In the short Red Bull documentary Kayaking down the Ice Wall, we now have the full story behind Serrasolses’s glacial waterfall mission.

Behind the Mission to Run a 65-Foot Glacial Waterfall

To reach the waterfall created by melting ice, Serrasolses and his team traveled within the Arctic Circle to the Norwegian archipelago of Svalbard. From the most northerly settlement on the globe, Longyearbyen, they boarded a research vessel and sailed for the Bråsvellbreen glacier.

Hoisting a kayak up a glacier.
Hoisting Serrasolses’s kayak atop Bråsvellbreen. Image: Red Bull / YouTube

When the team arrived, they were met with a towering, 100-mile-long frozen wall. Serrasolses and the crew watched in astonishment as calving ice fell into the ocean to produce tsunami-like waves. They cruised the perimeter of the escarpment, scouting for Serrasolses’s waterfall. The critical ingredients were volume and enough aeration in the pool to produce a soft landing for the five-story free fall.
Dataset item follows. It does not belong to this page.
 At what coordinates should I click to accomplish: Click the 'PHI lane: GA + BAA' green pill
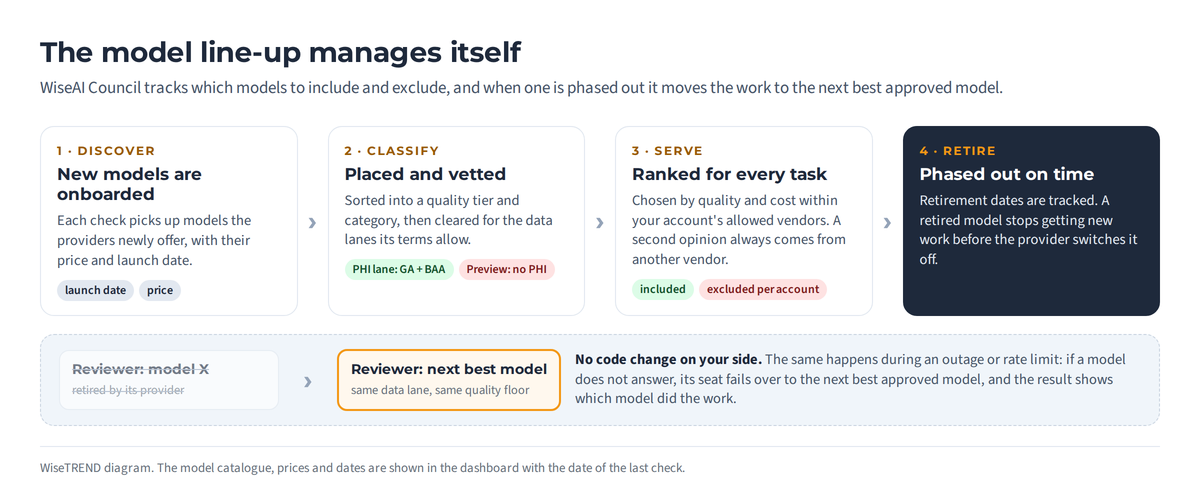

The team found what Serrasolses called, “the most beautiful waterfall I had ever seen,” and had to figure their way, kayaks and all, up the ice wall. To do so, the research vessel pulled right along the edge, extending a series of ladders for expedition members to climb, and set up belays for the rest of the team.

Setting a ladder bridge across a glacial stream.
Setting the ladder across one of more than 30 stream crossings. Image: Red Bull / YouTube

Where the expedition crew landed atop Bråsvellbreen was far from the waterfall Serrasolses would run. To reach it, they traveled across the glacier by foot. With a look more mountaineer than paddler, they employed crampons and ice axes. Serrasolses towed his boat while his support crew member Philip towed a ladder, which they utilized to cross some 30 glacial melt streams.

After seven hours of arctic trekking, the team arrived at the waterfall Serrasolses dubbed “Philip’s Ladder,” in gratitude for his team member’s effort. The rest, business as usual for Serrasolses.